Yeah, I think it will be better, but not by much, and given that there were problems before, I would not be surprised if I am missing something.

Have a good trip. I'll be flying for 20h starting Thursday (boy, will my arms be tired ).

Btw, when I use bold italic font it is for emphasis; I'm not shouting.

Btw II, there is another way to approach this, which is to use a state machine to model the sequence. It is sometimes easier to read and debug. There is a state variable, usually an integer, that has a unique value for each step of the process e.g.

• 0 - locked
  • waiting for new target tool
  • When new target tool received, change state to 10
• 10 - start CW motion, start fault timer
  • wait for strobe@target-1 (@one tool before target tool
  • when strobe@target-1 detected, change state to 20
• 20 - engage indexing solenoid
  • wait for IndexSignal@target
  • when signal received, change state to 20
• 30 - Etc.
• 999 - Change directly to this state on stall fault or e-stop event
  • Do some cleanup maybe (e.g. timer, let system settle),
  • Or wait for manual intervention
  • Eventually change to state 0

You put 10 or 100 between initial states so you can add intermediate states.

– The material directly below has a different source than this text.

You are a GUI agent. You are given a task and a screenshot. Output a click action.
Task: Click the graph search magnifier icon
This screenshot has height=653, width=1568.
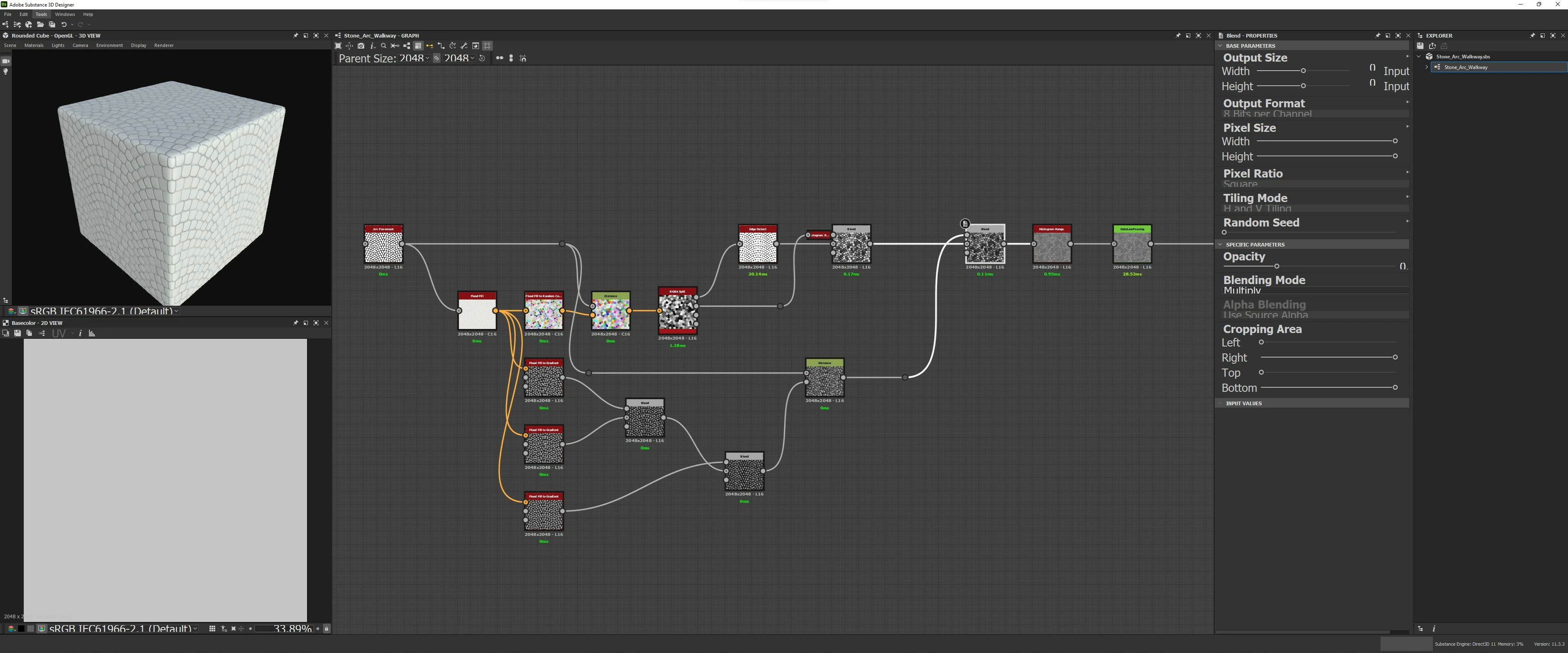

The nice thing about this approach is that it separates the input/event checks, from the sequence logic, and both of those separate from controlling the outputs. This makes the code more readable: the state is all that needs to be checked to know where the process is in the sequence, not "is CW motion active and we have not seen the index@target signal yes? okay then we are still looking for index@target" or "Is brake released?" Also, as noted above, the outputs section can be isolated from the step logic, e.g.

• If state is in range [10:29], then run motor CW
• If state is in range [20:99], then engage solenoid
• If state is in range [10:89], then release brake
• Etc.

So you are making simple checks of the state against known ranges, e.g. instead of checking several several disparate e.g. CW motion, CCW motion, Post-CW delay, etc., to know if the brake should be released.

This makes problems, like CCW motion occurring when it is not expected, far less likely, because that can only happen from states X to Z, and the only way to get to state Z is from state Y, and the only way to get to state Y is from state X, and the only way to get to state X is from state W, and CCW cannot run in state W, or any other non-X/Y/Z state.